Hannah scurried to catch up with him. ‘But with Sandcliff overrun-’ she began.
‘Nerak brought them to Welstar Palace and started them on a variety of unsavoury undertakings. One of their tasks was to find me. It was fairly simple to mask my comings and goings, especially this far away, but inside this house, I could relax, turn things off for a while.’
‘Good Christ. All this time?’
‘All this time, Hannah, but this morning, right now, they have stopped seeking me. So it will probably terrify the people of Middle Fork, but I am releasing my old house – and I do love this house – to stand here in all her British glory. You know, they’ll probably think it cursed and burn it down.’ Alen looked back at her for a moment. ‘Come. Let’s get going.’
Hannah ignored his order. ‘That’s right. You said you had been in
… where was it?’
‘Durham,’ Alen answered, without emotion. ‘It’s where we left Reia.’
‘What do you mean by stopped?’ Hannah asked. ‘How do you know?’

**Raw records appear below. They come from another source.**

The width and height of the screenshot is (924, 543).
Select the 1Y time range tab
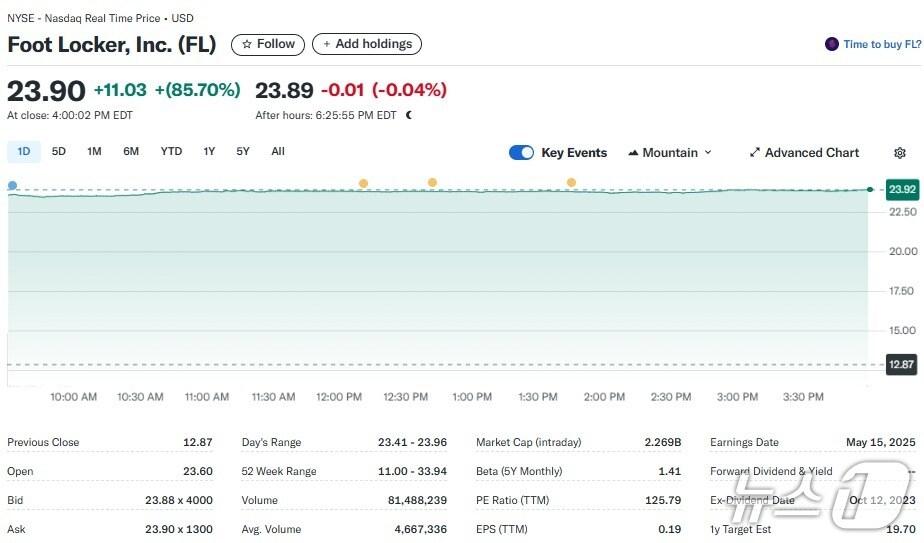(x=209, y=152)
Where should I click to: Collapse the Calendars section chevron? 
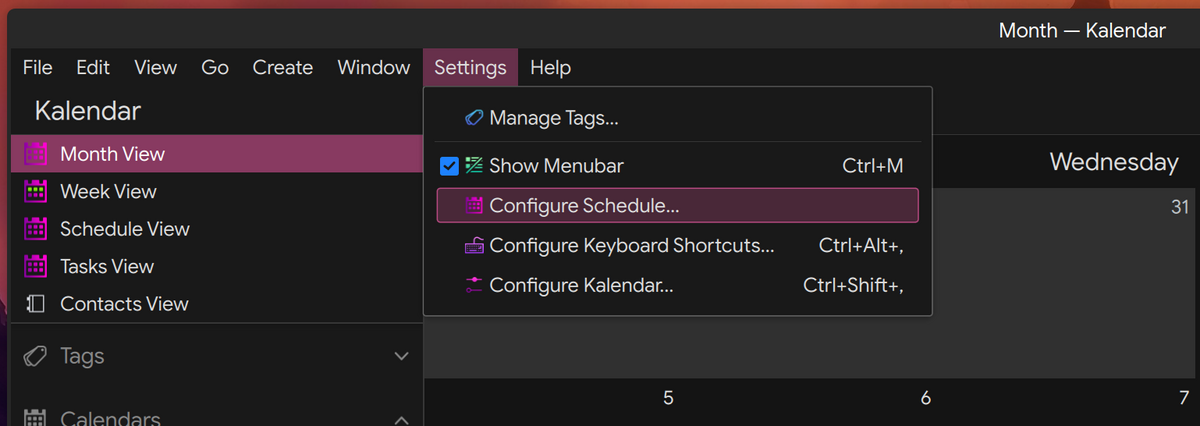pyautogui.click(x=401, y=418)
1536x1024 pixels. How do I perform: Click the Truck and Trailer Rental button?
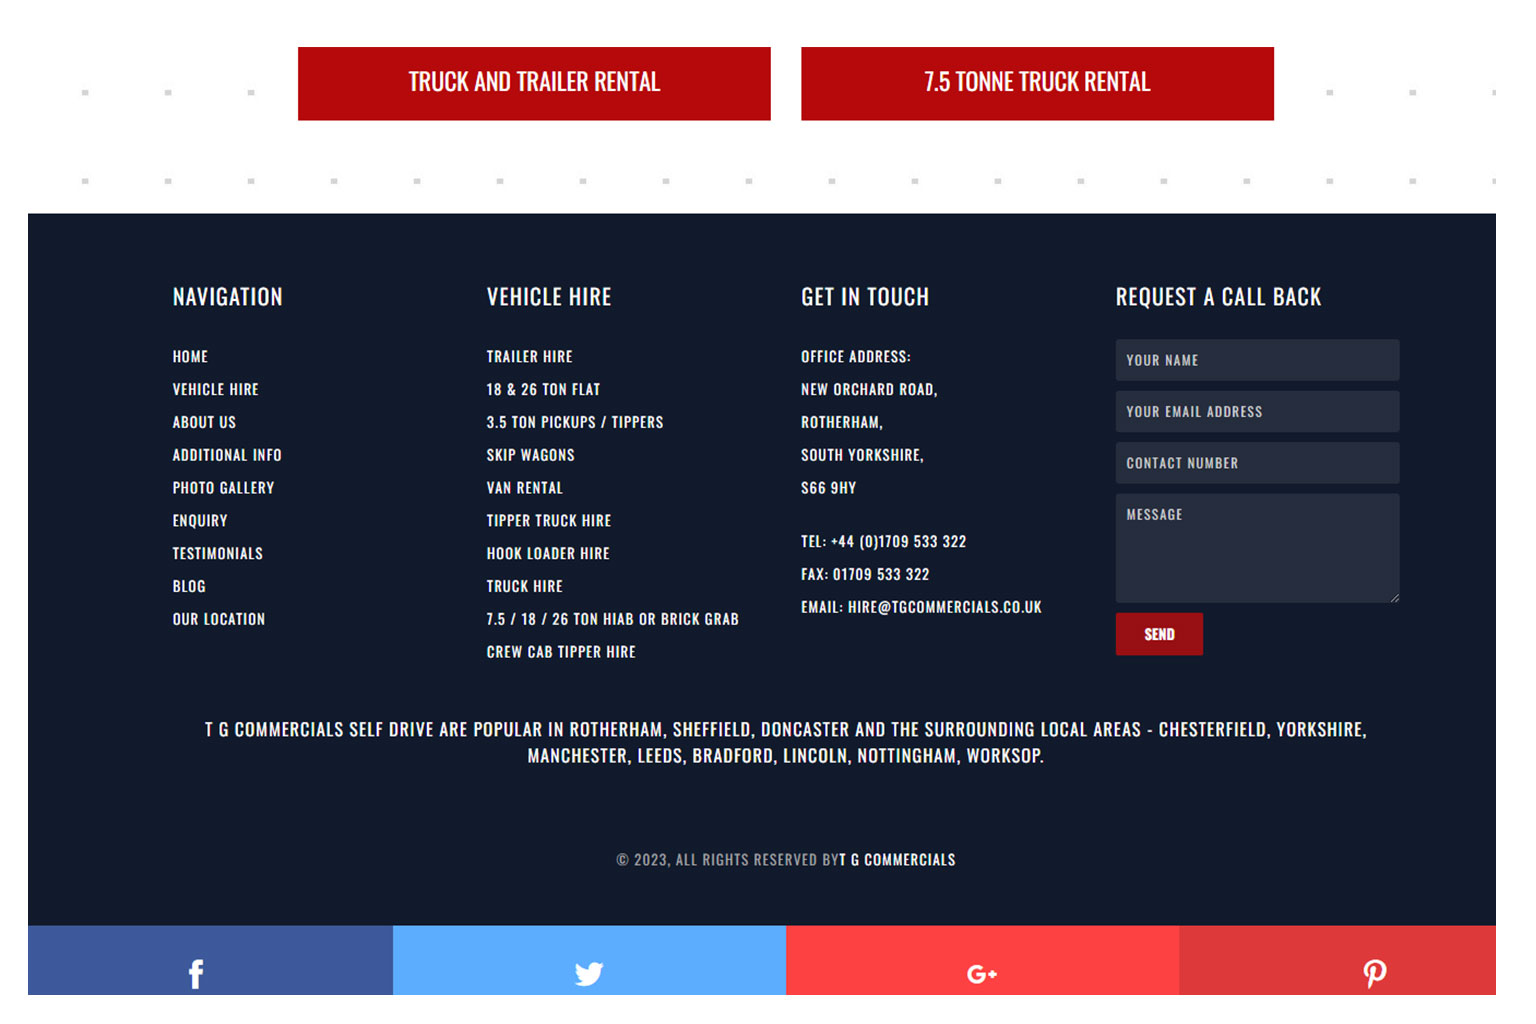point(534,83)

With a sigh, Alen said, ‘I can feel it. Actually, I can’t feel it.’
‘It?’
‘It – them – looking for me. They’ve kept it up eight avens a day, sixty days a Twinmoon, for the past nine hundred Twinmoons. About an aven ago, they stopped, and I haven’t felt anything from Nerak himself since last Twinmoon.’
‘Felt him?’ Hannah jogged to catch up with Alen again.
‘Not too long ago, the Malakasian city of Port Denis was wiped away, levelled. I couldn’t see it as clearly as I might have before I started dri- well, you know… but I don’t believe he left anyone alive.’
‘And you are able to feel that? See it? How do you know it was that particular city?’ Hannah asked.
‘It was bigger than most spells. Magic ripples through existence, usually tightening skin into gooseflesh or tickling the hairs on the back of one’s neck. It’s easy to detect, and with training, one can use those warnings to follow them back to their point of origin.’ Alen stopped and faced her; Hannah glimpsed Hoyt and Churn in the distance as they disappeared around a corner.